For this exercise, output the entries below exactly from the line that holds "Screen dimensions: 1428x1522" to the line that holds "the project filter", both ends included. No pictures belong in the copy.

** EXERCISE INPUTS **
***
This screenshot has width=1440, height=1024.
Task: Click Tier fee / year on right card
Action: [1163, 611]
***
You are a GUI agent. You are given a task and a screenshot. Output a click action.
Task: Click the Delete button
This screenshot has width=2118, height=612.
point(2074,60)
***
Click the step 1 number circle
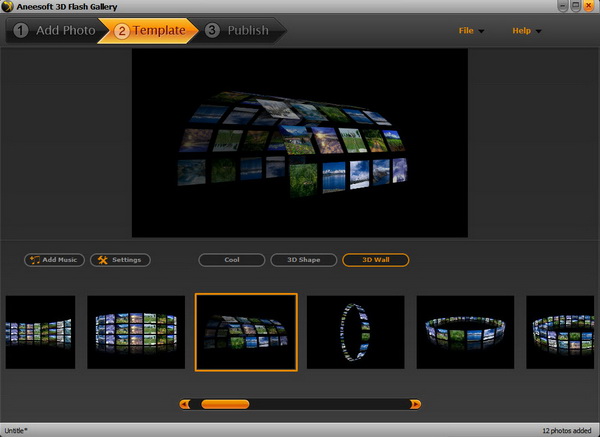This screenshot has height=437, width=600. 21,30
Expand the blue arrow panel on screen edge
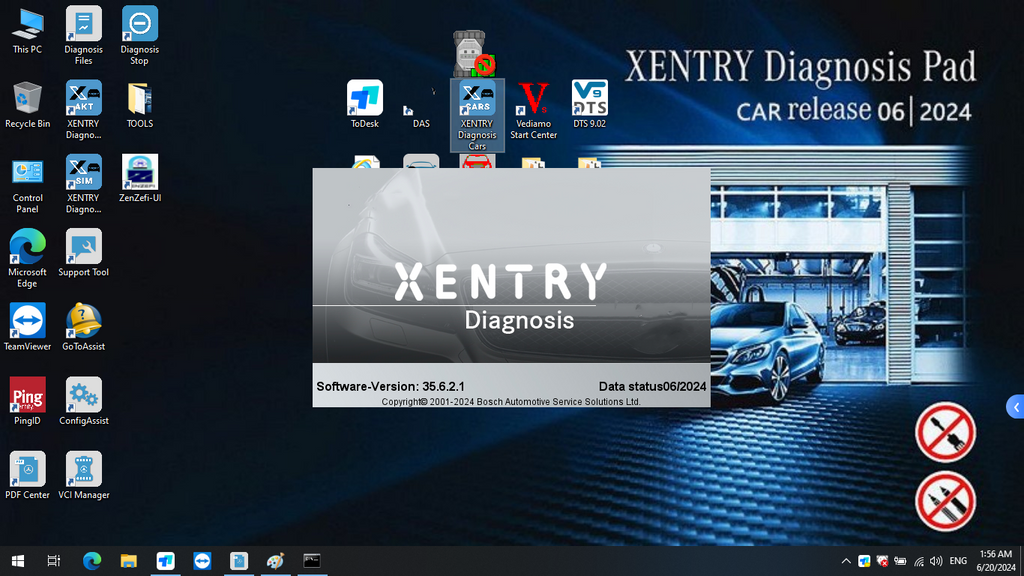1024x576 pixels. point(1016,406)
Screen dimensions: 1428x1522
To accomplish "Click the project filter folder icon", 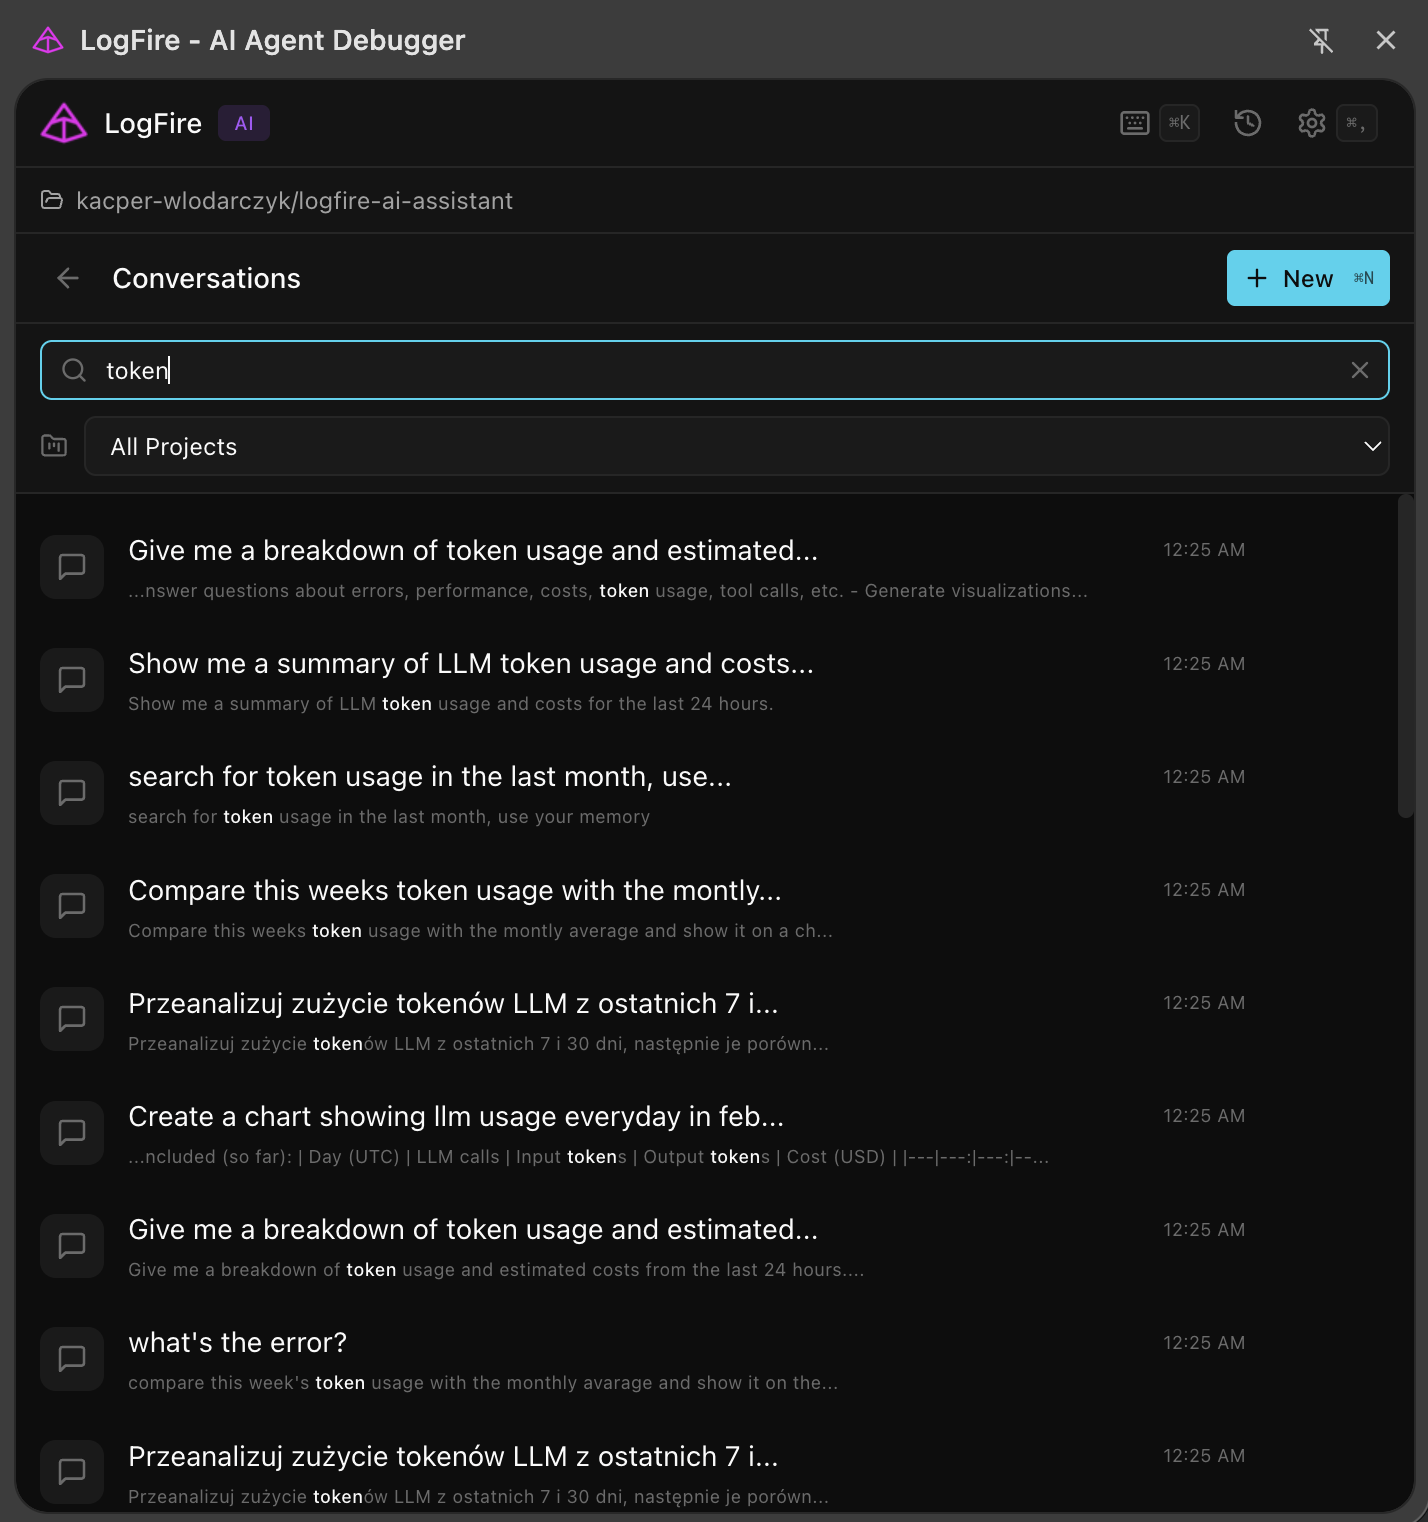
***
** PROBLEM SOLUTION **
Screen dimensions: 1428x1522
To accomplish "Click the project filter folder icon", 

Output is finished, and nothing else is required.